Literature DB >> 10663448

Start of oral morphine to cancer patients: effective serum morphine concentrations and contribution from morphine-6-glucuronide to the analgesia produced by morphine.

P Klepstad1, S Kaasa, P C Borchgrevink.   

Abstract

OBJECTIVE: To investigate the serum concentrations of morphine, morphine-3-glucuronide (M3G) and morphine-6-glucuronide (M6G) and the relationships between serum concentrations and clinical effects associated with start of morphine treatment in cancer patients.
METHODS: Forty patients with malignant disease and intolerable pain on weak opioids (codeine/dextropropoxyphen) were included. After a wash-out period, titration with immediate-release (IR) morphine was started. When a stable dose was achieved, the morphine treatment was changed to slow-release (SR) morphine in equivalent daily dosages. Clinical data and serum concentrations of morphine, M3G and M6G were obtained at the end of the IR and SR morphine treatment periods.
RESULTS: The mean trough serum morphine concentration associated with pain relief was 66 nmol/l. The corresponding mean concentrations of M6G and M3G were 257 nmol/l and 1943 nmol/l, respectively. Morphine serum trough concentrations showed a 33-fold variation. Seventy percent of the variation was predicted in a model including age, daily morphine dose and M6G/morphine ratio as independent variables. No associations were observed between side effects and serum concentrations of morphine and its metabolites.

### Input data
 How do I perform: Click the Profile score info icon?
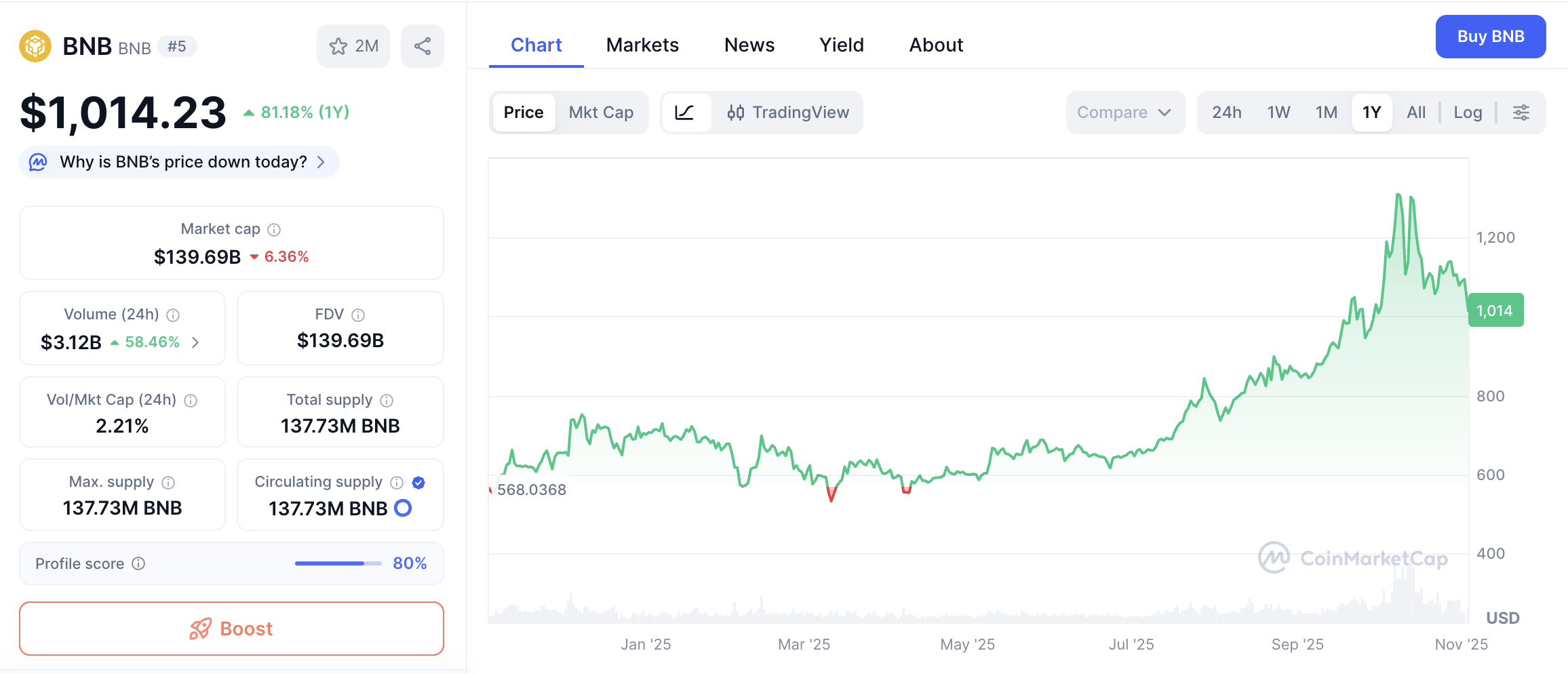tap(138, 564)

### Questions
**a)** According to the morphine abstract, what was the mean trough serum morphine concentration associated with pain relief?
**b)** Continue the morphine abstract from the point where it stops.
The material plays no part in what follows.

### Answers to this exercise
**a)** 66 nmol/l

**b)**
CONCLUSION: In this study, a mean serum trough morphine concentration of 66 nmol/l was associated with satisfactory pain relief when disease progression required an increase in intensity of pain therapy from step II to step III in the World Health Organization pain ladder. An increased ratio of M6G to morphine serum concentrations predicted lower effective serum morphine concentrations at the time of satisfactory pain relief. This observation supports that M6G contributes to the pain control produced by oral morphine in patients with pain caused by malignant disease.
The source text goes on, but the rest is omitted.